In mid-2011, the at-issue motion to compel arbitration was referred to a Southern District of New York Magistrate Judge, who held the Federal Arbitration Act’s (FAA) preference for arbitration to be subordinate to federally-created statutory rights, and determined that the arbitration clause in plaintiffs’ contract with the defendant must be invalidated because arbitration would preclude the plaintiffs from vindicating a statutory right. See Chen-Oster v. Goldman, Sachs & Co., No. 10-6950, 2011 U.S. Dist. LEXIS 73200 (S.D.N.Y. Jul. 7, 2011) (“Chen-Oster I”). Then, in 2012, District Judge Leonard B. Sand denied the defendant’s motion to strike class allegations. See Chen-Oster v. Goldman, Sachs & Co., No. 10-6950 (S.D.N.Y. Jul. 17, 2012) (“Chen-Oster II”).

→ **DATASET EXTRACT**:

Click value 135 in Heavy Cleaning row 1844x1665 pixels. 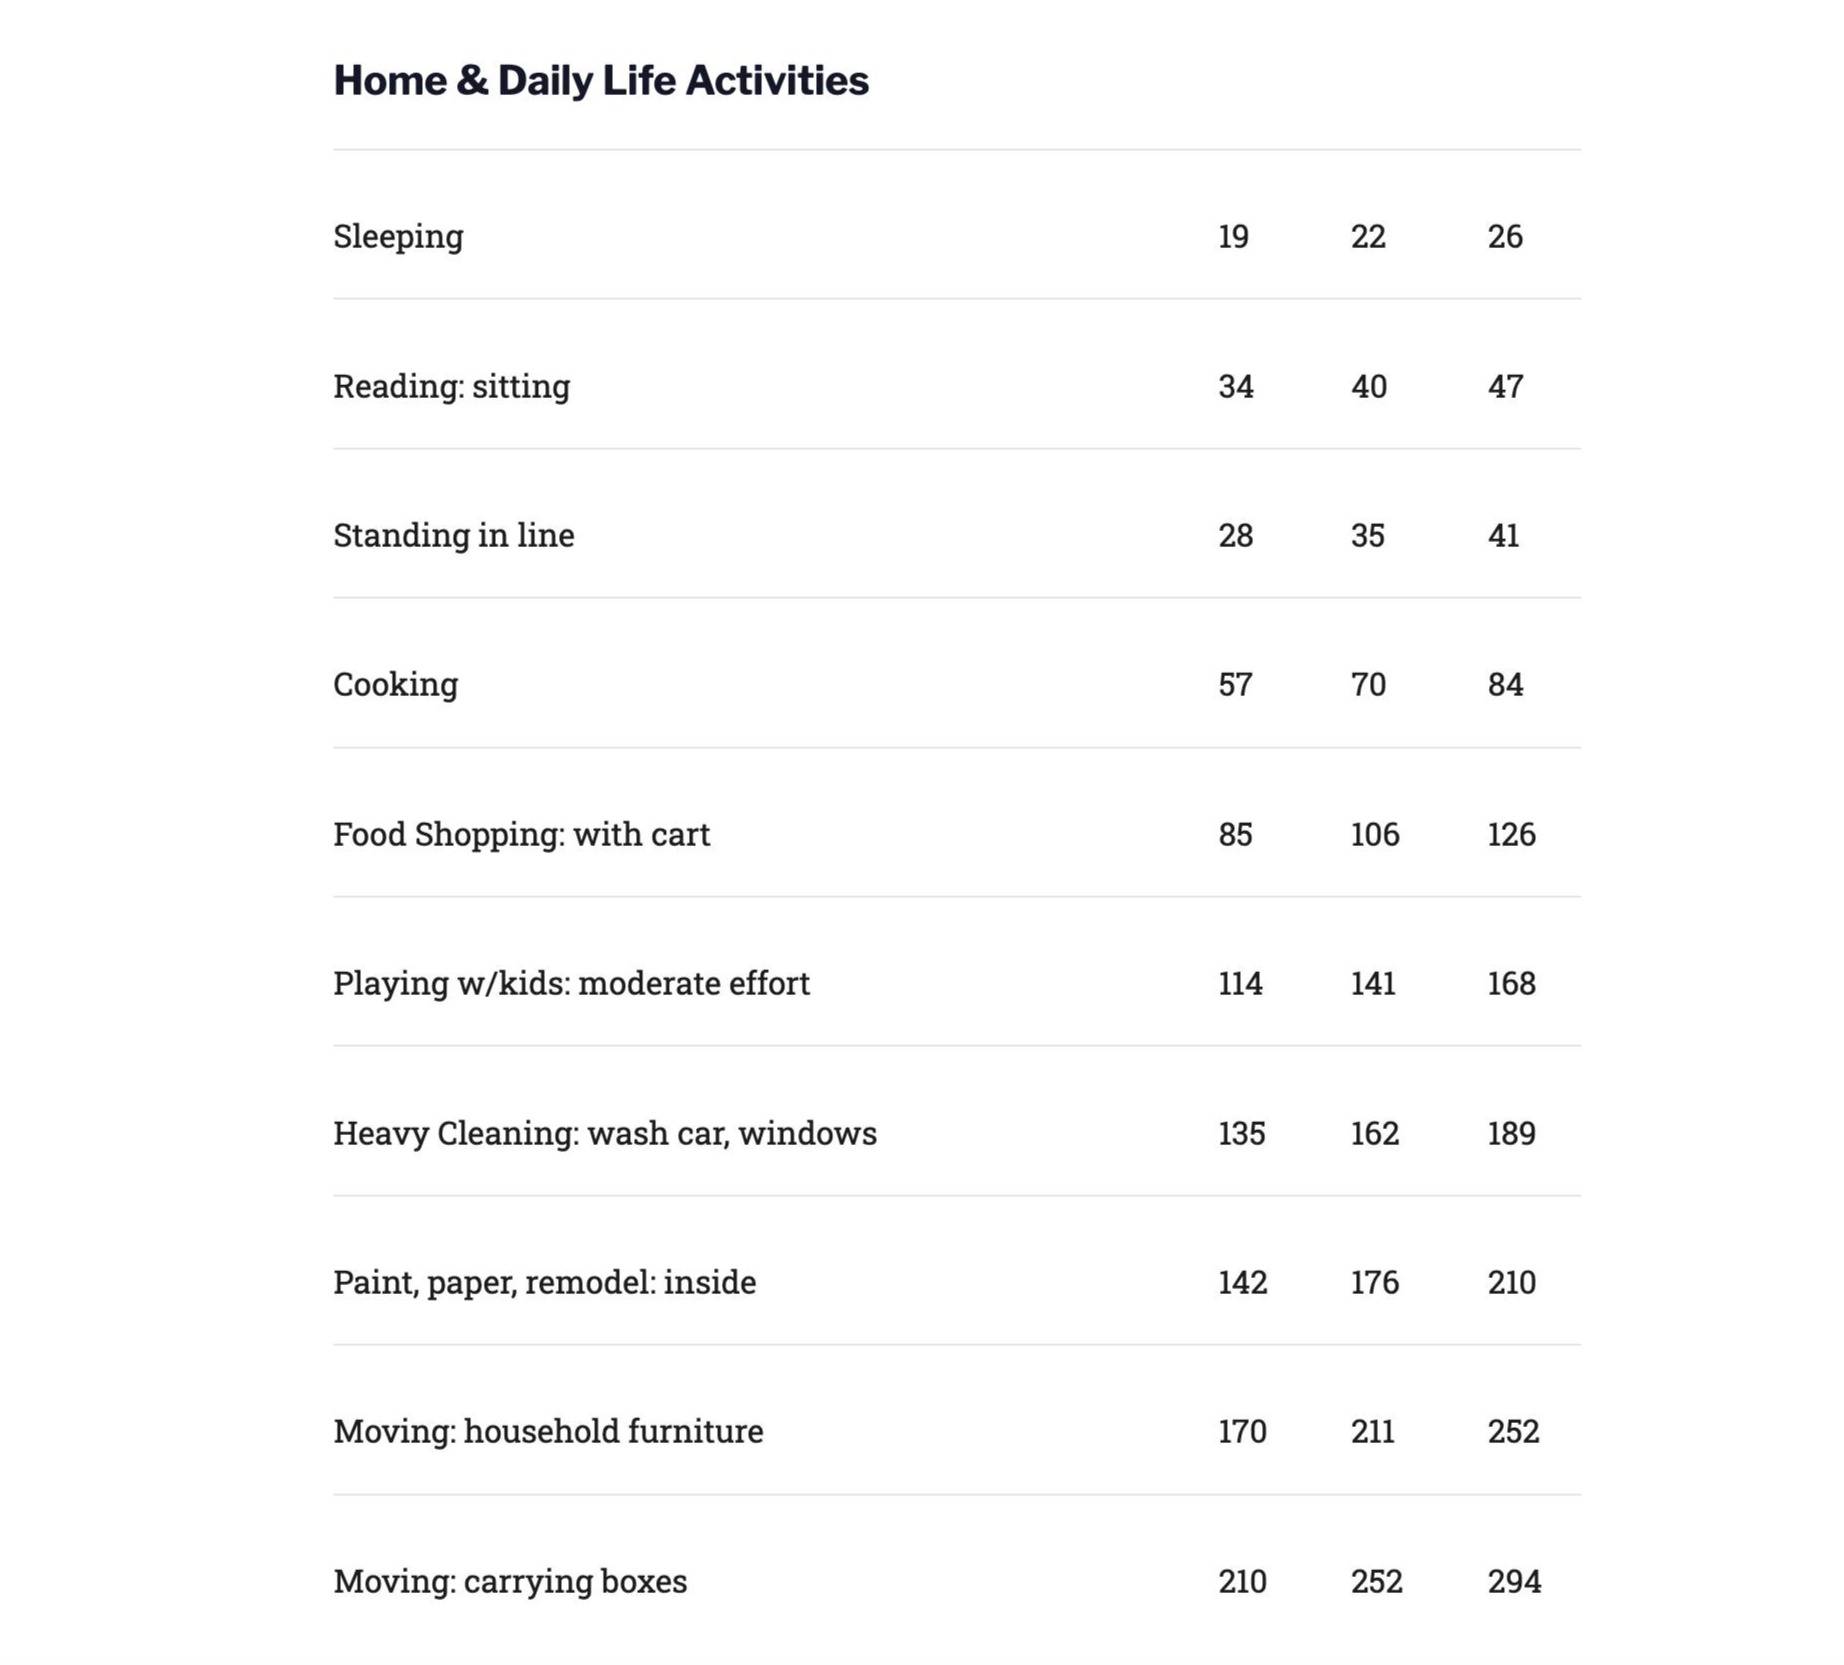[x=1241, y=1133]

---

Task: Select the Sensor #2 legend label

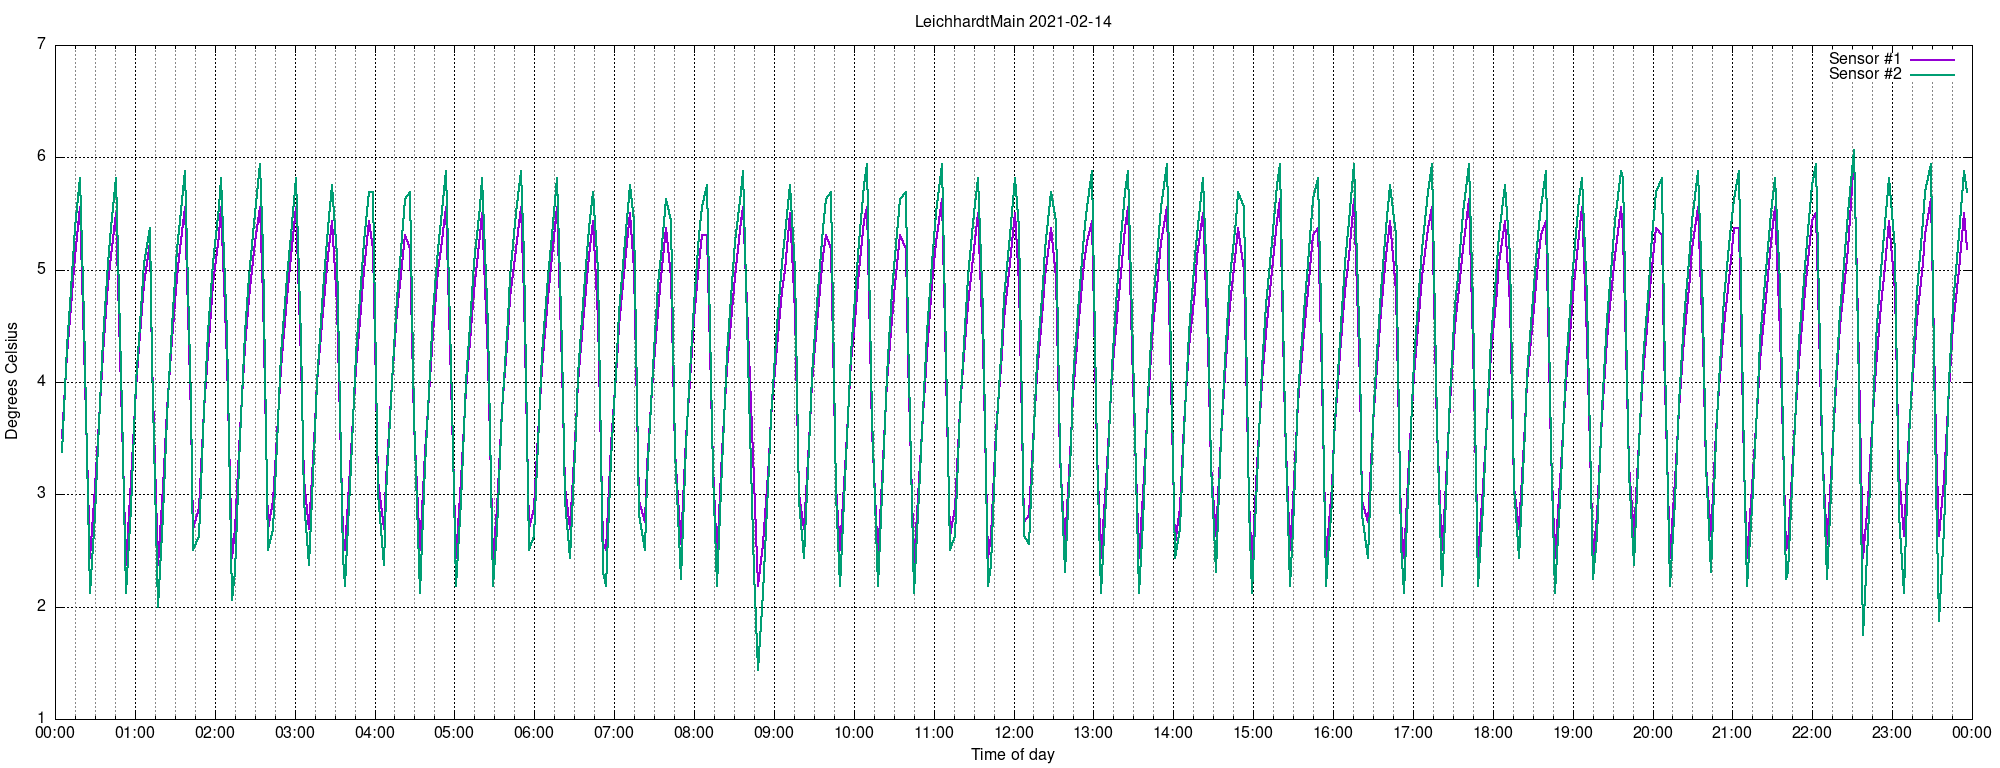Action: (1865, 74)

→ **TASKS TO CARRY OUT**:
1. Answer these from the Chen-Oster passage:
(a) To whom was the motion to compel arbitration referred in mid-2011?
(b) What did that judge hold the Federal Arbitration Act's preference for arbitration to be subordinate to?
(c) Which of the defendant's motions did District Judge Leonard B. Sand deny in 2012?
2. Pick up the Chen-Oster passage on arbitration and class allegations after its final sentence and carry it forward.
None of the items is needed for this work.

→ **IN RESPONSE**:
1.
(a) A Southern District of New York Magistrate Judge.
(b) Federally-created statutory rights.
(c) The motion to strike class allegations.

2.
Parisi, aka Chen-Oster III, is the Second Circuit’s disposition of the defendant’s appeal of the denial of its motion to compel arbitration in Chen-Oster I. At issue in the appeal was the contention of the named plaintiffs, three female Goldman Sachs employees, that they had a substantive right under Title VII to pursue a “pattern-or-practice” discrimination claim, which is only available to class plaintiffs. The plaintiffs argued that because they cannot proceed on a class-wide basis in arbitration without the defendant’s consent, they must be permitted to proceed in court as a class action. See Chen-Oster I at *10-15. However, in holding that “there is no substantive statutory right to pursue a pattern-or-practice claim,” the Second Circuit reversed Chen-Oster I. See Parisi at 4.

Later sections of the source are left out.